Exercise A:
Please print the passage of the sluggish recovery article between "Jobs are always" and "him an optimist.", inclusive.
Exercise B:
Answer these questions from the sluggish recovery article:
(i) In what month and year do economists say the latest Great Recession ended?
(ii) Who is president of the Federal Reserve Bank of Philadelphia?
(iii) What organization is Eric Nelson with?

==== Exercise passage

Part 1: The Sluggish Recovery
PHILADELPHIA (CBS) -- Economists say the latest Great Recession ended in June 2009, yet unemployment remains above nine percent.
If a recession is marked by high unemployment, how can we possibly be having a recovery without more jobs?
"It's a complicated thing," says US Rep. Chaka Fattah (D-Pa., top right), and economics experts agree -- there are a lot of factors at work in the economy's behavior today, some unique to this recession.
"The economy was so damaged, it's like having a patient that had a heart attack and a stroke at the same time," Fattah told KYW Newsradio recently.
Jobs are always what is called a "lagging indicator" -- meaning they're the one of the last things to recover after a recession. But the amount of time it takes jobs to catch up has been getting longer with each downturn, and this one may set a record, according to Charles Plosser, president of the Federal Reserve Bank of Philadelphia.
"I wish I could forecast a faster improvement on unemployment," Plosser (middle right) said recently, "but it's going to take some time to resolve the difficult adjustments now under way in labor markets."
He says it could be years -- and some might call him an optimist.
There are those who believe jobs may never recover because so many have been shipped overseas.
Eric Nelson, of the Philadelphia Workforce Investment Board, agrees to an extent: "There are some jobs that will likely not come back."
But Nelson (bottom right) also says he has seen an increase in the number of jobs available in Philadelphia -- not enough to put everyone who was laid off in the recession back to work yet, but good jobs. And he believes more are coming.

========
==== Extracted records

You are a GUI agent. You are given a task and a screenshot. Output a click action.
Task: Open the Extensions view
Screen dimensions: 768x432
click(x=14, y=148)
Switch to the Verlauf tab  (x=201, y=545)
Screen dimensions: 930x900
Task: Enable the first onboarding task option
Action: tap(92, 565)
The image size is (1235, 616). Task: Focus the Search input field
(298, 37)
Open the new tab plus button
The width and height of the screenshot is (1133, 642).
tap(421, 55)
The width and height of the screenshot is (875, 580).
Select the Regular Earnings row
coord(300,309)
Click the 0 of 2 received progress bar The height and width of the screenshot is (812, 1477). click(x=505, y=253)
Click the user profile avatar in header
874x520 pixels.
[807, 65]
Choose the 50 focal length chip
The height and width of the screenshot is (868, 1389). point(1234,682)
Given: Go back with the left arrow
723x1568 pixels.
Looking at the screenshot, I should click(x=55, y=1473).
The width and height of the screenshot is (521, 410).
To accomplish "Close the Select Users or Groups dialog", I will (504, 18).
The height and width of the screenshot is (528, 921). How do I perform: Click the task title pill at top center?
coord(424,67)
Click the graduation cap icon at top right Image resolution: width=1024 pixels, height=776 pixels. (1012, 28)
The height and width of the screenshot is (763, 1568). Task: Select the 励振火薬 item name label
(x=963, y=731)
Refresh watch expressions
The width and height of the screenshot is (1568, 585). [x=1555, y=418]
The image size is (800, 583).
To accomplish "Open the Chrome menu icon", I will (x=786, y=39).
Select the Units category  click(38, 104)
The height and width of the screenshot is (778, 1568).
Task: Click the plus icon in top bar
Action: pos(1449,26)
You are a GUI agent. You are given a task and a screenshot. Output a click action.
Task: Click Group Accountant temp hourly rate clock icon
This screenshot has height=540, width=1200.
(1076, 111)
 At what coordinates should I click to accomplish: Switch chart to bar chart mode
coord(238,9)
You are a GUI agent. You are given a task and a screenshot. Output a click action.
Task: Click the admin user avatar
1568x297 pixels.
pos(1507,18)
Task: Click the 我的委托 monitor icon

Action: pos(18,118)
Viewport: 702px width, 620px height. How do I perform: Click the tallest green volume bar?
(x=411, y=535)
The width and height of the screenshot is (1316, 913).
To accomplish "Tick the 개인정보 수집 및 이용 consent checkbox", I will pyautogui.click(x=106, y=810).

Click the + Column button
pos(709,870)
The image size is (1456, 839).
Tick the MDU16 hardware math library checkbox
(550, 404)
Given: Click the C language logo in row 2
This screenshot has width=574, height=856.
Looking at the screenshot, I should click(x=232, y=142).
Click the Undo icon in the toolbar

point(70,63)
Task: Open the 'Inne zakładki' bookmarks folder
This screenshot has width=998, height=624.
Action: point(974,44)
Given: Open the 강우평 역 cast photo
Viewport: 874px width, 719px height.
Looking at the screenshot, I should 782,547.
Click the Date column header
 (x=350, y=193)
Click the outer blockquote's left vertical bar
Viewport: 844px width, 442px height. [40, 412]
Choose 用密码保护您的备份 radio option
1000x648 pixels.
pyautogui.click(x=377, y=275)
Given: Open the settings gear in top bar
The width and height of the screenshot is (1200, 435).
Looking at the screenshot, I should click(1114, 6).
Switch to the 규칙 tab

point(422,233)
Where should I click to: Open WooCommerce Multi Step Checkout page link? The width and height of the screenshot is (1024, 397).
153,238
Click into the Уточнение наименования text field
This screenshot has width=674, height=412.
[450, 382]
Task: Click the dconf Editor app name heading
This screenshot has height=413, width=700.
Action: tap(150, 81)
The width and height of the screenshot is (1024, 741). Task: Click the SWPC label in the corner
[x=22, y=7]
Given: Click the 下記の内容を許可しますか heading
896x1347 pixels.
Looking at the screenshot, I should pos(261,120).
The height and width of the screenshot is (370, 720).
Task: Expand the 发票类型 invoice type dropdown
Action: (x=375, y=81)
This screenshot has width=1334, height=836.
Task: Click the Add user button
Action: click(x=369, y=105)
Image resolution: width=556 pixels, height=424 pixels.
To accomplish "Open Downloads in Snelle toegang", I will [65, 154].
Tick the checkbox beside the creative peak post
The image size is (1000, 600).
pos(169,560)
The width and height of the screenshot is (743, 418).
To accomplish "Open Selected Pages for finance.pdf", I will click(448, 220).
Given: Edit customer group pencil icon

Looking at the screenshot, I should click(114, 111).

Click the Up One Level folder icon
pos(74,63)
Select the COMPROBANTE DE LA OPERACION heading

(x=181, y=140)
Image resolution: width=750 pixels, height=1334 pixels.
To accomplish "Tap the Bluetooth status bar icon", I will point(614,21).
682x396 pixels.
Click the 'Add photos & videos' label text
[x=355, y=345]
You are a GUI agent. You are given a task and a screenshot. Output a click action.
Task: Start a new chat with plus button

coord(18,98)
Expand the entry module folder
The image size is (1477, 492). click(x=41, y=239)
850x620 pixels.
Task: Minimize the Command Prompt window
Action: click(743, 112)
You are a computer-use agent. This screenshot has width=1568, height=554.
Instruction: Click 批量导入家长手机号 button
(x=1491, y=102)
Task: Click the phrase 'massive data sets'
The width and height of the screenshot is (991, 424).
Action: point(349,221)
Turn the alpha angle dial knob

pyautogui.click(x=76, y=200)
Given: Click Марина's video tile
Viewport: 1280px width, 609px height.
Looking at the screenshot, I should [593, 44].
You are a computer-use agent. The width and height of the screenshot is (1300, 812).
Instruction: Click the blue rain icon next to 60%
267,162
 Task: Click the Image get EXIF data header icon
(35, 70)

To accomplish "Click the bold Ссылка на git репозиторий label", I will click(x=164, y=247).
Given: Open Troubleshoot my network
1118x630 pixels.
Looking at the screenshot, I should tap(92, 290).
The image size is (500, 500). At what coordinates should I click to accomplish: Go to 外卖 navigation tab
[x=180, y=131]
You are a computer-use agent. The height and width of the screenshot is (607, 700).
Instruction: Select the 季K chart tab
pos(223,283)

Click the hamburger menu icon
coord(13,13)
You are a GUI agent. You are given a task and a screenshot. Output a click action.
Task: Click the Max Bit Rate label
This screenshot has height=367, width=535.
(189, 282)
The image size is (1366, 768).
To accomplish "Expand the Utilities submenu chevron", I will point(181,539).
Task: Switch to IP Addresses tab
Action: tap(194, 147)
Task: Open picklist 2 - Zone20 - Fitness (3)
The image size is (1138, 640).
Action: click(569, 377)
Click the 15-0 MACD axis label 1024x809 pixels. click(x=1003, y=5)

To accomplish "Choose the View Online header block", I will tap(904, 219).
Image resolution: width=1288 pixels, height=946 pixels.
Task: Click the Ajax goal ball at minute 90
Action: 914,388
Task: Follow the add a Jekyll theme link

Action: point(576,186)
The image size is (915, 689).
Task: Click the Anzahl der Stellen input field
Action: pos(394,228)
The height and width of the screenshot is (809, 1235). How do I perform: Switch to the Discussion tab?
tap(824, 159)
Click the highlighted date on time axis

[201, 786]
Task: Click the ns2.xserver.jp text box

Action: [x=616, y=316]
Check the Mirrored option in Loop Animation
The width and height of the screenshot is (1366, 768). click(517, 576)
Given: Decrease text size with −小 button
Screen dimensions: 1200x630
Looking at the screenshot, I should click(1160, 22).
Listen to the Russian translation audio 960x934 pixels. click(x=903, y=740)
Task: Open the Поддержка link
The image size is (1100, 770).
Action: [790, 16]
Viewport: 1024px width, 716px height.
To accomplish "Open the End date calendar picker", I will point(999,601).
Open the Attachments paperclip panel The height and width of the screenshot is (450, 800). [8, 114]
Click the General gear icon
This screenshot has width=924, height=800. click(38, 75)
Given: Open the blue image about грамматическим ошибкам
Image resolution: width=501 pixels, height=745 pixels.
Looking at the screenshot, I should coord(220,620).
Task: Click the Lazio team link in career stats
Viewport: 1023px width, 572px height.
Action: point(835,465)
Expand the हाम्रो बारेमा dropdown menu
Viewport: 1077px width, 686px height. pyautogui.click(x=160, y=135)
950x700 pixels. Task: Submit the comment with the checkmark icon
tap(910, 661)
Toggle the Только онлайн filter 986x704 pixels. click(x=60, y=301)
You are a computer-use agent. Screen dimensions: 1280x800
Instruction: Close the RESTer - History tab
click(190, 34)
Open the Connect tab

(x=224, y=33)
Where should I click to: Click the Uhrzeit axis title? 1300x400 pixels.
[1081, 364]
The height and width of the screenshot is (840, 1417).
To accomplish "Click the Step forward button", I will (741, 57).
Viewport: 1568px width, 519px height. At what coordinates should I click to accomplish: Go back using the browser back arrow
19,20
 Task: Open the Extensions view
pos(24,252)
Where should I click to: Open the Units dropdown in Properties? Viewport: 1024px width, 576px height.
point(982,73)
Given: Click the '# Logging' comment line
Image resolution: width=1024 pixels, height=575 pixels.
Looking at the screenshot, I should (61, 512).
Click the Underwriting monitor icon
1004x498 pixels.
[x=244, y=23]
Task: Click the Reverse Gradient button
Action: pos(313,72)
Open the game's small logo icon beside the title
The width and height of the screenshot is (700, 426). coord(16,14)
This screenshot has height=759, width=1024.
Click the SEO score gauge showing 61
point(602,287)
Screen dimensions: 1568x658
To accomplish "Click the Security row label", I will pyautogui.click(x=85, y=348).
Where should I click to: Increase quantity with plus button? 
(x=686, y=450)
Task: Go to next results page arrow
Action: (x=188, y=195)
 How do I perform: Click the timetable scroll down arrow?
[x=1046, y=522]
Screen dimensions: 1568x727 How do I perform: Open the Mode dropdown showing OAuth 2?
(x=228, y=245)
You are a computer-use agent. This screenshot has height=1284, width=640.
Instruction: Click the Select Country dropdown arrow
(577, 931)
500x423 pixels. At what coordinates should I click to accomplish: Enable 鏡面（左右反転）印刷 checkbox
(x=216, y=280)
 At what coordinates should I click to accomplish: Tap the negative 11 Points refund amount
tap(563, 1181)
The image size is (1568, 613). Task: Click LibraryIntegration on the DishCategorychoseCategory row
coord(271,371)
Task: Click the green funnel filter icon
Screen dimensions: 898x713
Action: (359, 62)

========

Written reply A:
Jobs are always what is called a "lagging indicator" -- meaning they're the one of the last things to recover after a recession. But the amount of time it takes jobs to catch up has been getting longer with each downturn, and this one may set a record, according to Charles Plosser, president of the Federal Reserve Bank of Philadelphia.
"I wish I could forecast a faster improvement on unemployment," Plosser (middle right) said recently, "but it's going to take some time to resolve the difficult adjustments now under way in labor markets."
He says it could be years -- and some might call him an optimist.

Written reply B:
(i) June 2009
(ii) Charles Plosser
(iii) The Philadelphia Workforce Investment Board